The music and lyrics by Stephen Sondheim are intoxicating. The music swells gorgeously, while the lyrics are clever, by turns acid and hilarious. Most impressively they reveal the complex, often ambiguous nature of the characters who are singing. The baker’s wife, for example, exhorts her husband to ignore his morality and do whatever it takes to lift the curse. The right thing to do, she sings, is the thing that must be done. While Little Red Riding Hood confesses to have found her run in with the big bad wolf, who charmed her at first, rather exciting, but now knows the difference between nice and good people. Perhaps the most memorable, certainly the funniest number, involves two princes singing of the women they wish to seduce. One prince fancies Cinderella but can’t catch her at the end of a night’s dancing, while the other is frustrated by the long climb up Rapunzel’s hair. However, in a reprise later in the show the two princes have clearly let their eyes wander to other damsels. This is a most mature musical, dealing with human motivations and relationships in a way more nuanced than is often dared nowadays.

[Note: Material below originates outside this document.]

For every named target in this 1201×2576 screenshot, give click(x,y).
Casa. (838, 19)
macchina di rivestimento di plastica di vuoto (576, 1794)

Leah Hausman, who is both co-director and choreographer, has done an excellent job. This writer’s abiding memory is of the entire cast wheeling through the theatre, holding hands in a line. At another climactic moment, the cast seemed almost to pulsate in the centre of the stage, singing the theme Into The Woods, while other members of the ensemble wheeled about them like a gleeful game of ring around the roses. Stunning.

And the cast are absolutely top-notch, without exception. However, special mention must go to Alex Young as the baker’s wife, who manages to be sympathetic, even when her behaviour is dubious, and her morals suspect. She is an actor with excellent comic timing and a lovely singing voice. Julian Bleach, who weaves in and out of the show as the mysterious narrator, also merits additional praise, as he holds the show together, and plays his part with a kind of sinuous, intriguing spookiness, without ever over doing it. Congratulations must also go to Henry Jenkinson as Cinderella’s Prince, who is charming, preening, hilarious and eminently watchable. Finally, Lauren Conroy, who makes her theatrical debut as Little Red Riding Hood, delivers a little firecracker of a performance; she is by turns naïve, provocative, wilful and downright tough. It is the performance of a very talented young actor, perfectly cast, having a lot of fun with a plum comic role.

It is a rare experience, when a writer and critic has supremely high expectations, and has them met and then exceeded. But that is the case here. Gilliam has taken Sondheim and Lapine’s great show, and made it the playground for his most distinctive artistic attributes. It is the perfect marriage of visionary artist and material.

Into The Woods is playing at the Theatre Royal in Bath until September 10th.